Schmerz, bring mich zum Lachen! Ist die Schadenfreude in Kindergeschichten pädagogisch wertvoll?

Gerade in Zeiten von geschlossenen Schulen und Kitas sind die Eltern verstärkt gefordert, ihren Kindern Unterhaltung zu bieten und greifen ins heimische Bücherregal, wo noch Klassiker aus alten Tagen schlummern. Dort begegnen uns der Struwwelpeter und seine Leidensgenossen Daumenlutscher und Suppenkaspar. Die bösen Buben Max und Moritz dürfen auch nicht fehlen. In diesen Klassikern der Kinderliteratur ist der Schmerz ein zentrales Motiv. Aber ist solche Quälerei pädagogisch wertvoll und darf man sie heutigen Kindern überhaupt noch zumuten?

☆ ☆ ☆ ☆ ☆ ☆ ☆

ZU BEARBEITENDE AUFGABEN =>
a – Welche beiden Leidensgenossen des Struwwelpeters nennt der Text über Schadenfreude in Kindergeschichten?
b – Führe den Text über Schadenfreude in Kindergeschichten im Anschluss an seinen letzten Satz fort.
Die Datensätze haben keinen Bezug zum Text über Schadenfreude in Kindergeschichten.

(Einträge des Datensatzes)
☆ ☆ ☆ ☆ ☆ ☆ ☆

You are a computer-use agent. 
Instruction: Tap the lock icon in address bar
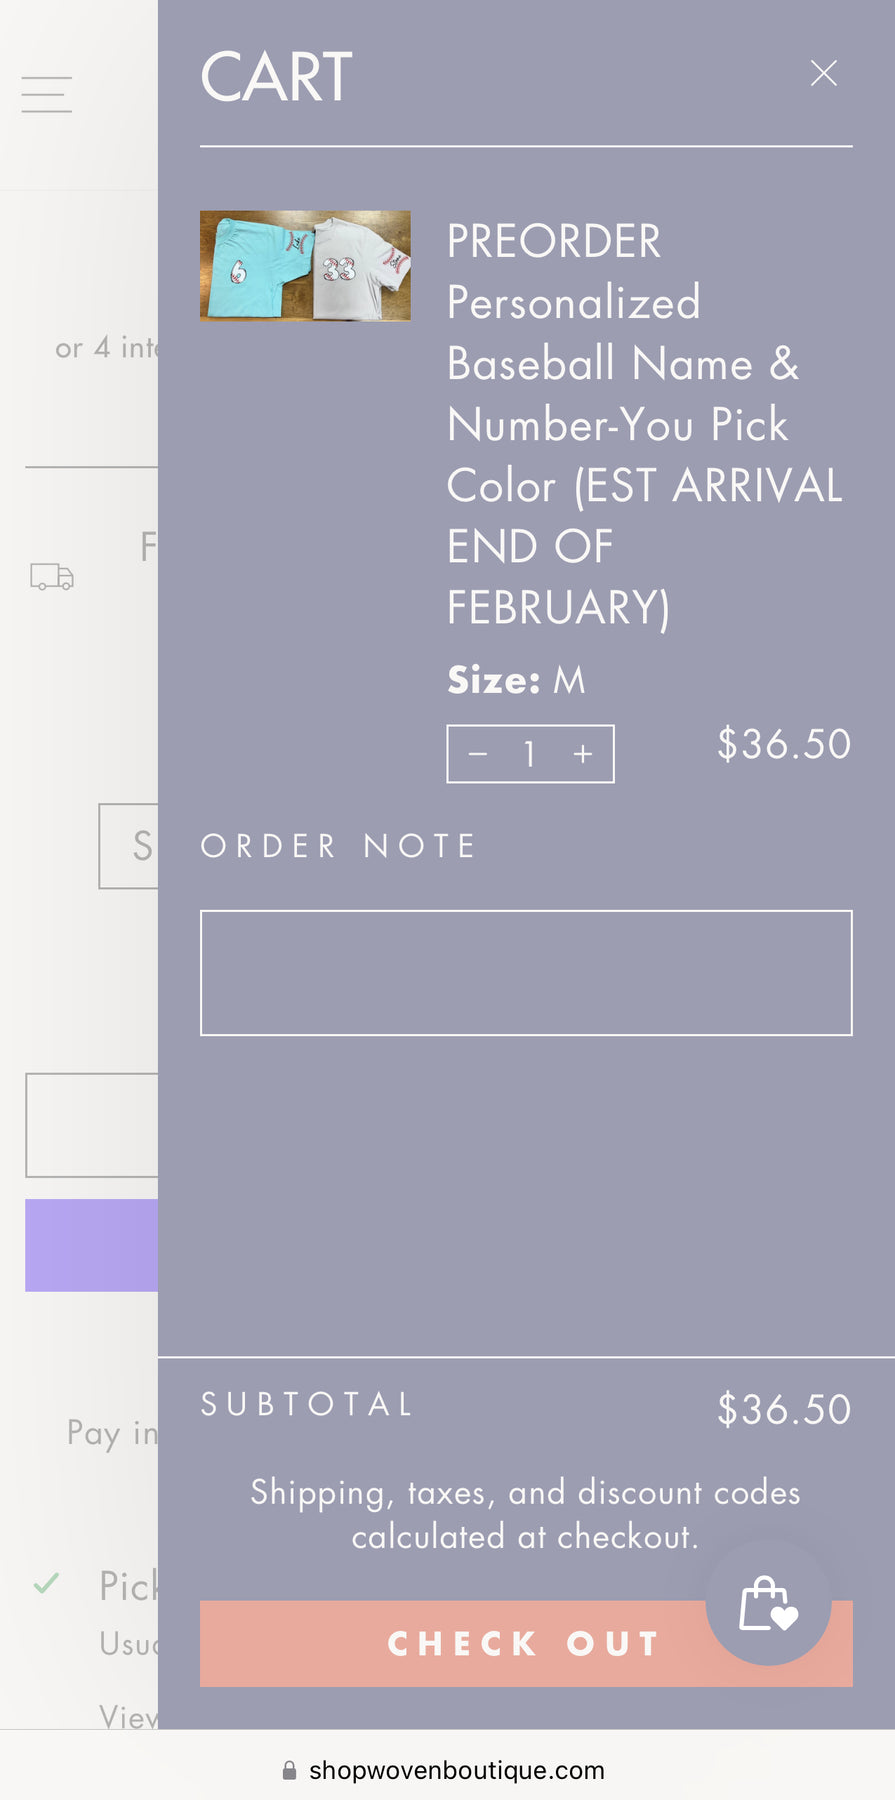tap(289, 1770)
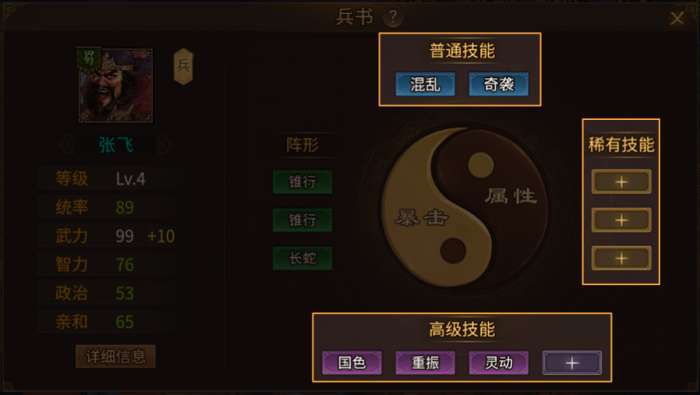This screenshot has height=395, width=700.
Task: Select the 暴击 half of the yin-yang
Action: (x=422, y=218)
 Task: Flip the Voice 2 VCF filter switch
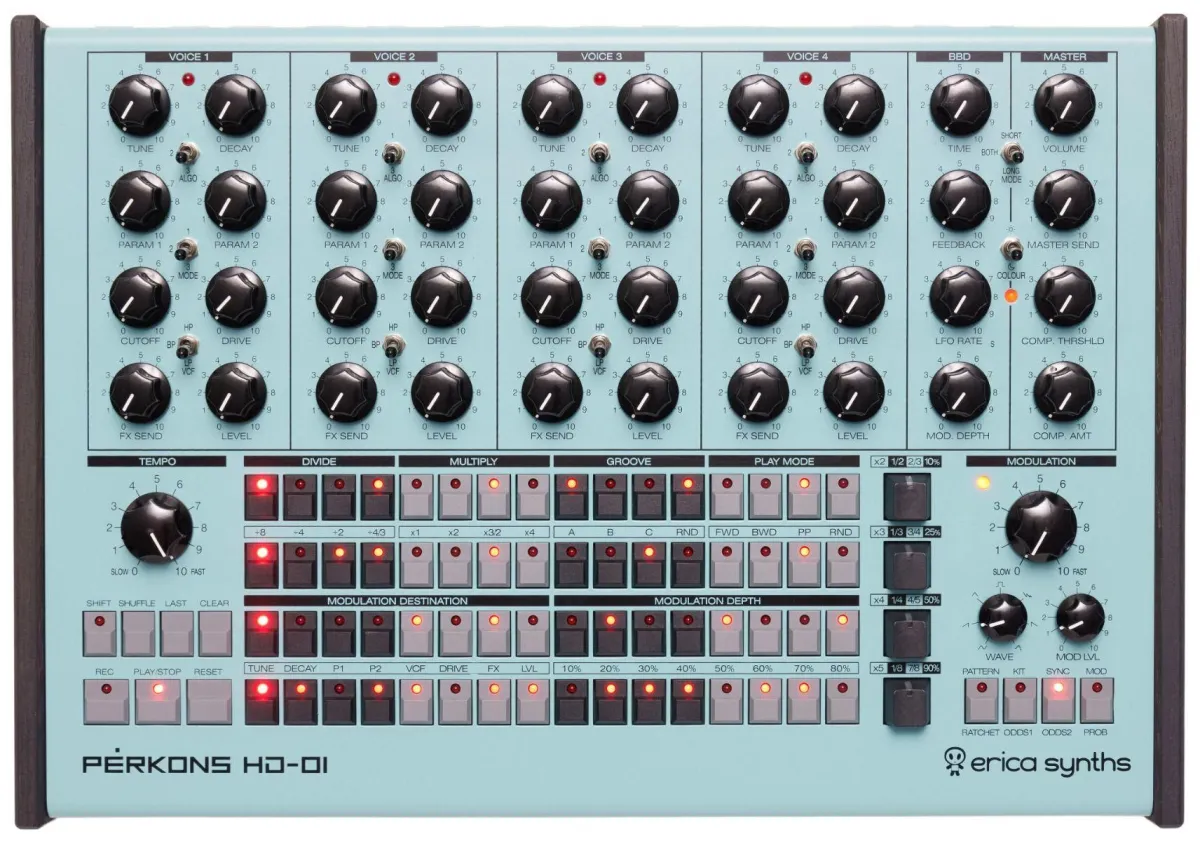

☆ ☆ ☆ ☆ ☆ ☆ ☆

NUMMERIERTE ANTWORTEN =>
a – Den Daumenlutscher und den Suppenkaspar.

b –
Aktuell ist eine Fortsetzung des Heinrich Hoffmann’schen Klassikers aus dem Jahr 1845 erschienen: „Struwwelpeter – Die Abrechnung. Das Kinderbuch für Erwachsene“ von den Brüdern Niklas und Johannes Kizler.

Was gibt es 175 Jahre nach Erscheinen des illustrierten Originals Neues zu entdecken? Mit moderner Sichtweise statten die Autoren die Kinderfiguren mit Hintergrundgeschichten aus – ihre Unglücksgeschichten sind nach Kizlers Deutung die Quittung für das Versagen der Eltern. So lässt sich der pubertierende Struwwelpeter seine Haare und Fingernägel als Ausdruck seiner Individualität wild wachsen und rebelliert damit gegen seine streng konformen Eltern.

Der Struwwelpeter als rebellischer Teenager – illustriert von Christina Mäckelburg

Der Suppenkaspar leidet nicht an Magersucht, wie in der literarischen Diagnose des Arztes und Psychiaters Hoffmann, sondern unter den schlechten Kochkünsten seiner Mutter.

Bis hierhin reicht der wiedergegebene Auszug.